Last week, the Ladbrokes Blog highlighted those who were robbed of the Brownlow Medal resulting in much passionate and heated discussion on our Facebook page.
Now it’s time to focus our attention on the Norm Smith Medal – the award for the player judged best on ground in the AFL Grand Final.
Since it was first awarded to Carlton’s Wayne Harmes in 1979, the Norm Smith Medal is truly one of the great honours bestowed on any footballer.
There’s no denying that Norm Smith Medal honour board is an absolute who’s-who of champions who gave their all in the biggest game of the year.
However, there’s more than a few players who were wrongly denied the prestigious award and we’ve come up with a list of them.
1982 – Wayne Johnston (Carlton)
WINNER: Maurice Rioli (Richmond)
1982 was the very first time that the Norm Smith Medal was awarded to a player from the losing side, which in this case was the late Maurice Rioli for Richmond.
There’s no question that Rioli was outstanding for the Tigers in their 18 point loss to the Blues but the votes were clearly decided by three-quarter time.

Task set:
1. Decide whether each statement agrees with the Norm Smith Medal post. Answer yes or no for each, and quote the words from the post that decide it. (a) The Norm Smith Medal was first awarded in 1979. (b) Richmond won the 1982 Grand Final. (c) In 1982 the medal went to a player from the losing side for the first time.
2. According to the Norm Smith Medal post, by how many points did Richmond lose to Carlton in 1982?
3. Transcribe everything in the Norm Smith Medal post from "However, there’s more" down to "Wayne Johnston (Carlton)".
The data after this point is separate material and has no connection to the Norm Smith Medal post.

Data block:
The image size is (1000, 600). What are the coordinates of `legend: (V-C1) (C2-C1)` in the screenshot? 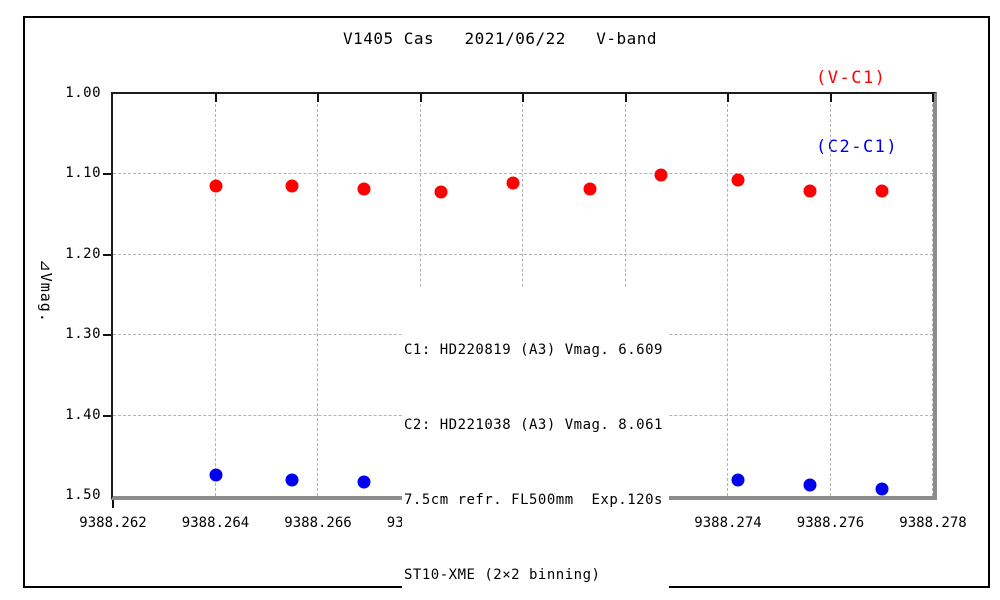 It's located at (857, 113).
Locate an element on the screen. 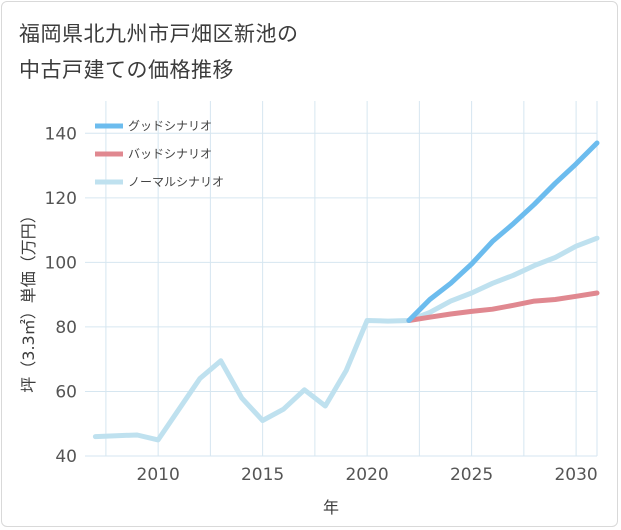  legend-label-normal: ノーマルシナリオ is located at coordinates (176, 182).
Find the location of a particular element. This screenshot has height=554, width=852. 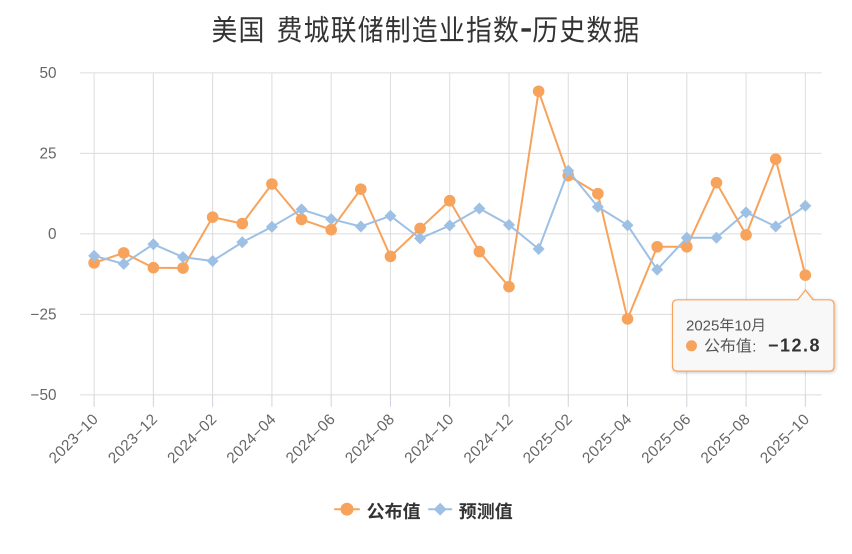

svg-text: 10 is located at coordinates (742, 326).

Solutions to the tasks:
1.
(a) Yes: "Since it was first awarded to Carlton’s Wayne Harmes in 1979"
(b) No: "in their 18 point loss to the Blues"
(c) Yes: "1982 was the very first time that the Norm Smith Medal was awarded to a player from the losing side"

2. 18 points.

3.
However, there’s more than a few players who were wrongly denied the prestigious award and we’ve come up with a list of them.
1982 – Wayne Johnston (Carlton)